Slow down slow food (22 Sep 2013)

Recent news in the Straits Times includes Singaporeans’ desire to have a slower pace of life. At some point of our lives, we may be ‘forced’ to slow down; because of illness, surgery, sprains, fracture, depression etc. Recently, I’d right shoulder surgery and had to slow down considerably. Common everyday stuff like eating, brushing teeth, sleeping, was challenging as I’d to learn to use my left hand. Some of us may be caught up with one thing after another, with work, family, the deluge of social media, looking after sick ones etc. We are caught in the fast pace of life and it is hard to slow down. As the song goes, ‘stop the world and let me off, I’m turning round and round’.

And he said to them, ‘Come away by yourselves to a desolate place and rest a while.’ For many were coming and going, and they had no leisure even to eat. (Mark 6:31)

We thought that no time is a modern-day scourge. It seems that the disciples experienced ‘no time’ too. Jesus asked them to rest a while. We also have the example of God (Gen 2: 2-3) to rest. The work-rest rhythm is set by God Himself. For some or many of us, it may mean slowing down to do something different, namely to refocus.  What do we slow down for? I like to suggest one way – take in slow food.
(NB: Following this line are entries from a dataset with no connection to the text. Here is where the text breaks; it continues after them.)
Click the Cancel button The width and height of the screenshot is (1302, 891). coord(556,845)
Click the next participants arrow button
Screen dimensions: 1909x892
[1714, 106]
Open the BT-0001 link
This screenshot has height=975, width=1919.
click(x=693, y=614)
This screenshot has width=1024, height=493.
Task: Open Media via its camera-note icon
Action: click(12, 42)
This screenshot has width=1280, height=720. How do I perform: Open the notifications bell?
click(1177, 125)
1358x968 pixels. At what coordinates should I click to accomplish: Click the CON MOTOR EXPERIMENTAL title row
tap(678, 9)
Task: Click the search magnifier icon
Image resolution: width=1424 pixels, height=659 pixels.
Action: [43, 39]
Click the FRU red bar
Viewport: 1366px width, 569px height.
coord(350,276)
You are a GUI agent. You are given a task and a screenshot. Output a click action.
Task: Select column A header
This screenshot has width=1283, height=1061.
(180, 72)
We have fast food. What is not talked about much is slow food. In contrast with fast food which is produced on an industrial scale, slow food has to do with local foods and centuries-old traditions of gastronomy and food production. It encourages farming of plants, seeds and livestock characteristic of the local ecosystem. I like to propose slow spiritual food: to take time to know God which is part of Bethesda Chapel’s theme. Know the God of your father, and serve Him with a loyal heart and with a willing mind (I Chron 28:9). Take time to know Him. One way is to know His revealed will – by reading, studying, meditating on His Word.

On getting into the Word of God, one way is to start with grasping the text in its town, that is, to understand the message to the original hearers. As I read Genesis again, my attention was directed to Gen 1:2 with a focus on the bold parts. Now the earth was formless and empty, darkness was over the surface of the deep, and the Spirit of God was hovering over the waters. What does ‘waters’ signify to the audience? Why ‘hovering’? For the original audience, what waters signify include darkness, evil, restless (cf Jude). Hovering means ‘lingering’, ‘suspended in the air’. That means, not fast, but a slow movement. Then, we have the little word, a preposition, over. Putting it together, we have God is in control. Some of us may be going through difficult times and feel restless, overwhelmed, useless and helpless. With the Spirit of God hovering over the waters, we can be at peace. When we faced overwhelming odds, Gen 1:2 is calming.

Dear brothers and sisters, slow down, stop and smell the roses, take in slow food.